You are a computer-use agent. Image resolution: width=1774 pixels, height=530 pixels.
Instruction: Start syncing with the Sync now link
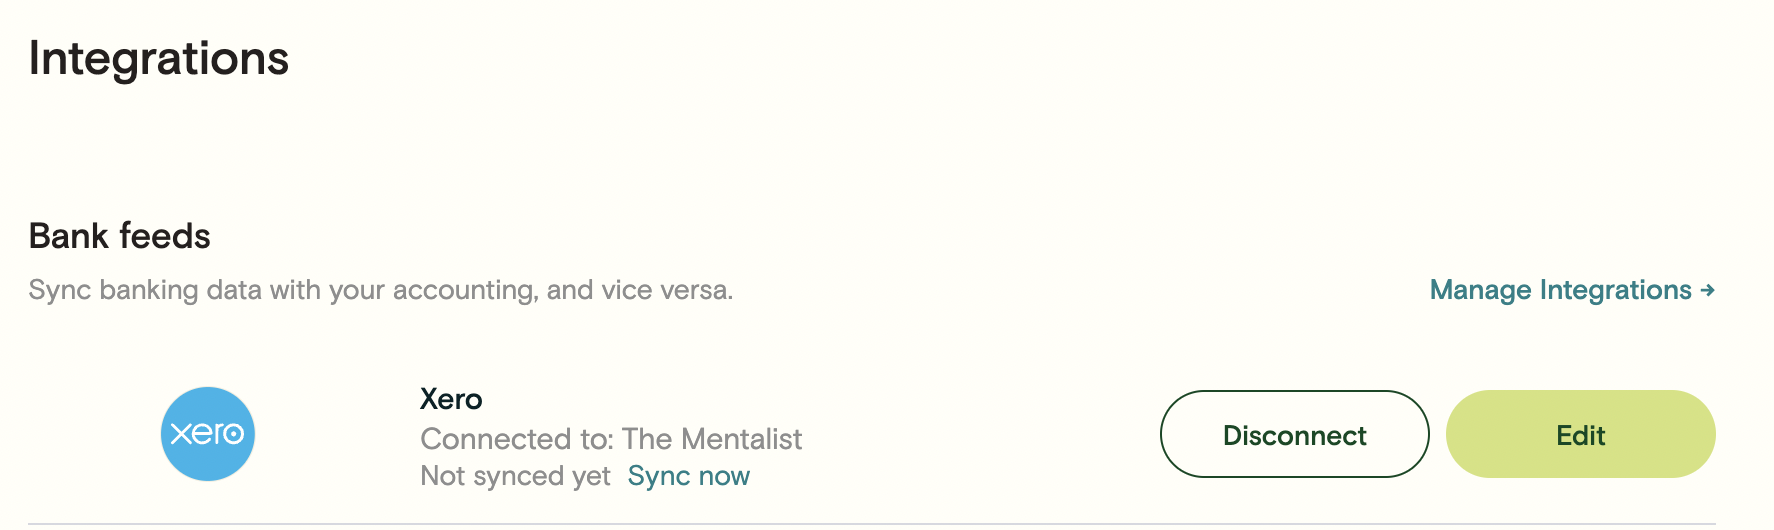pos(688,476)
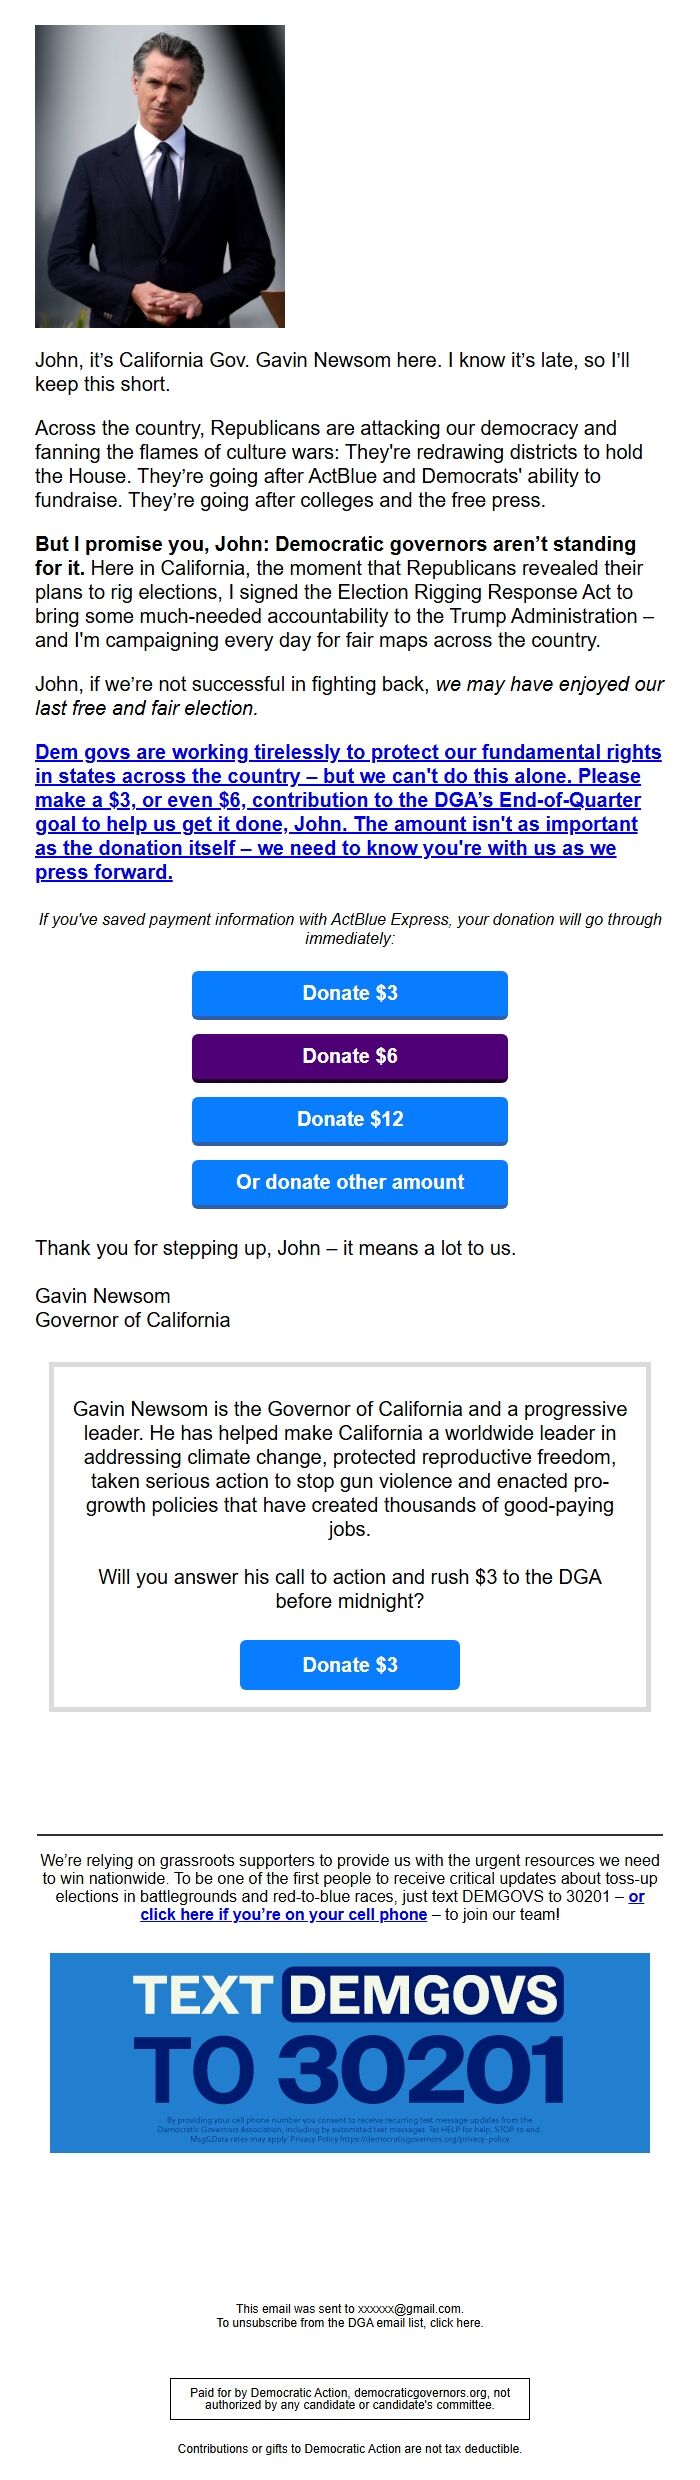Viewport: 700px width, 2480px height.
Task: Open the 'Dem govs are working tirelessly' link
Action: (x=348, y=811)
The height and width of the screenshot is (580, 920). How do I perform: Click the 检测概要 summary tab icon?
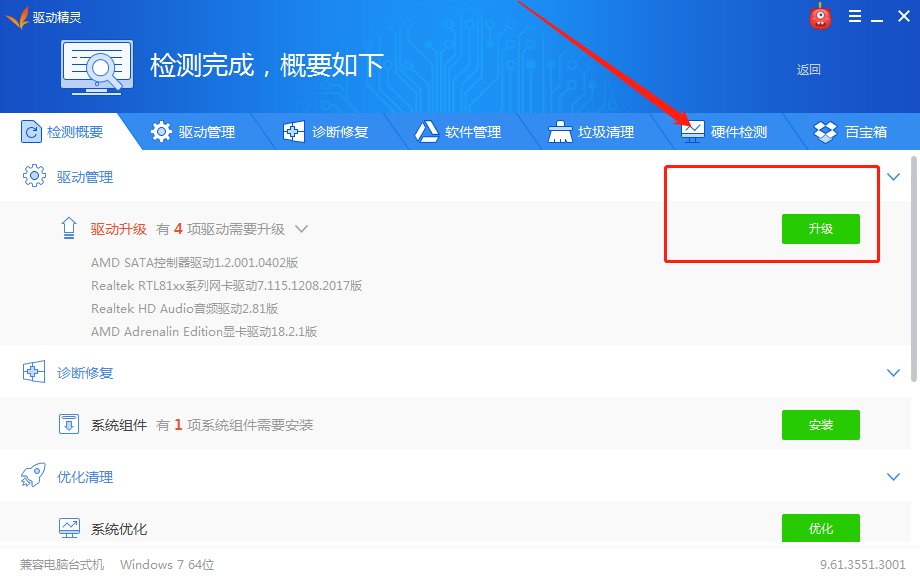(32, 131)
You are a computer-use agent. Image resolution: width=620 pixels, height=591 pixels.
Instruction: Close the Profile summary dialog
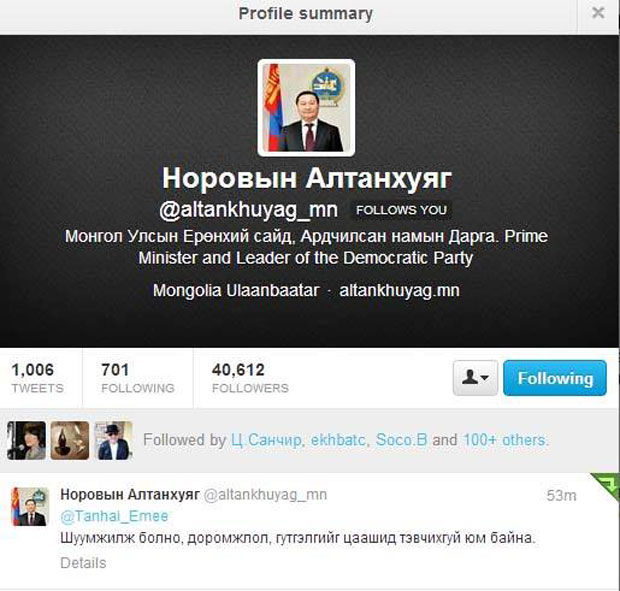point(598,13)
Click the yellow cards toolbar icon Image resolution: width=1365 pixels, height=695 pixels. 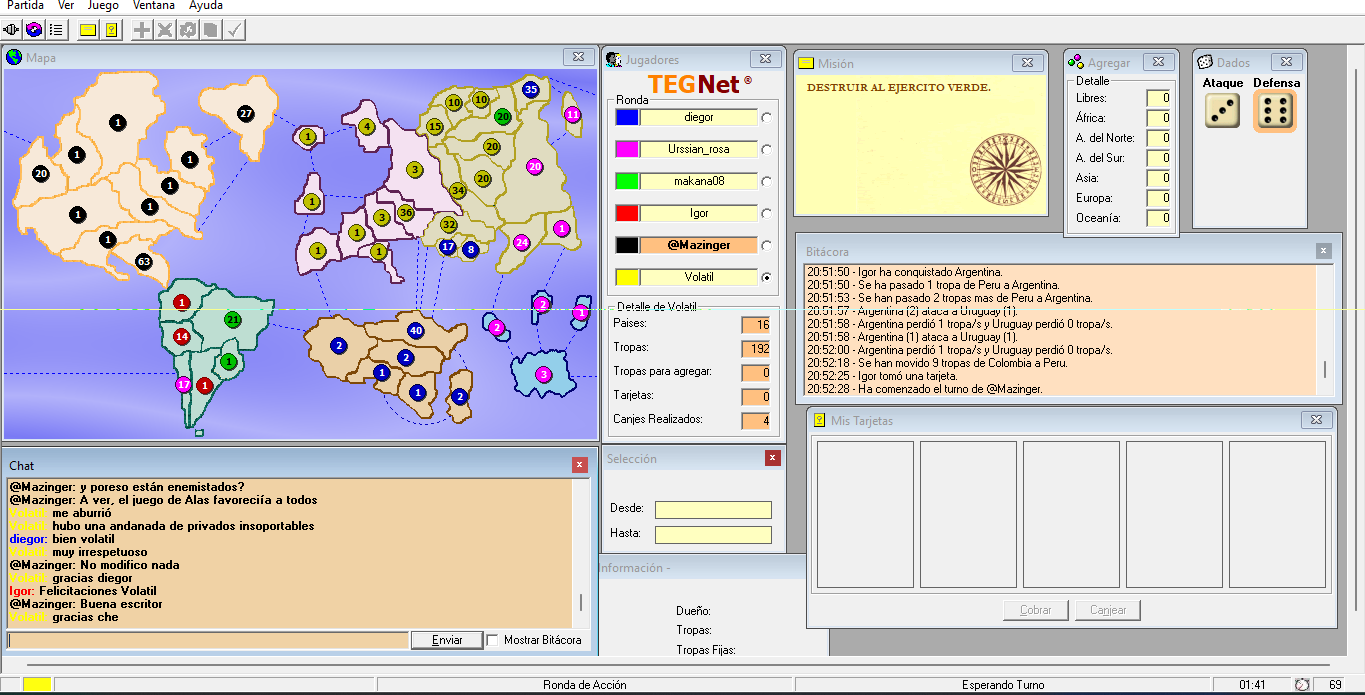(x=111, y=30)
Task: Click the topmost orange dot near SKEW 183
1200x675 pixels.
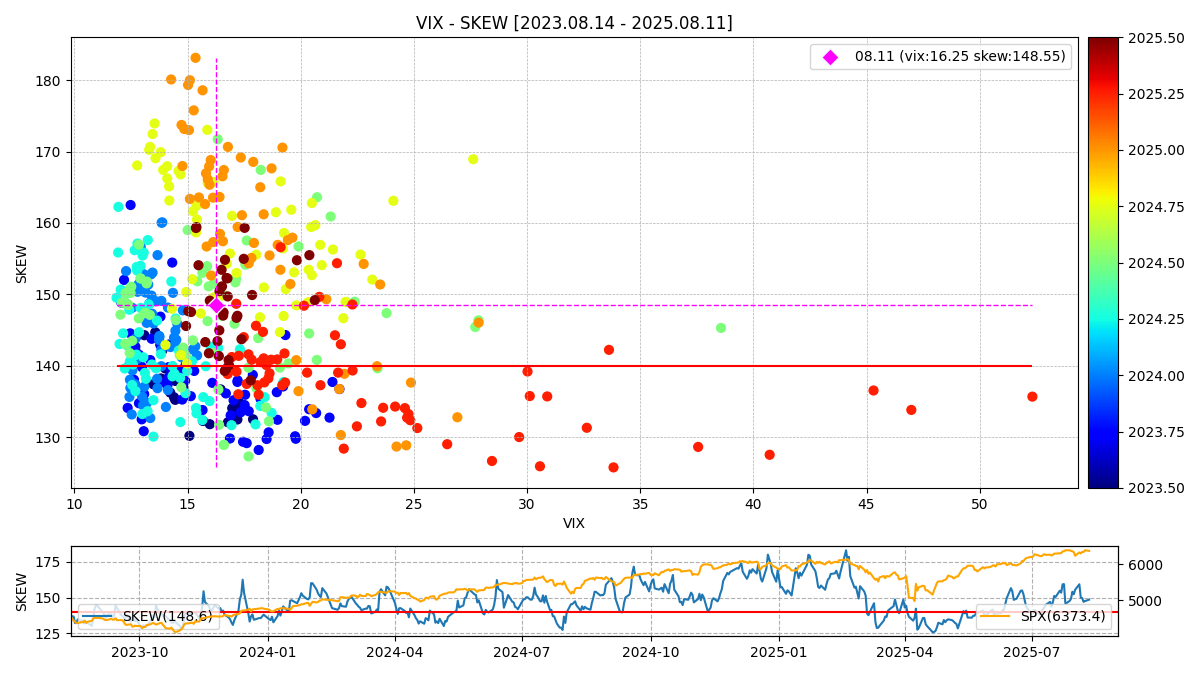Action: tap(195, 58)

========================================

- **Short problem**
Copy out each line of the listing above that contains the word "computer".

- **Complete output**
You are a computer-use agent. Image resolution: width=1774 pixels, height=530 pixels.
You are a computer-use agent. Image resolution: width=620 pixels, height=591 pixels.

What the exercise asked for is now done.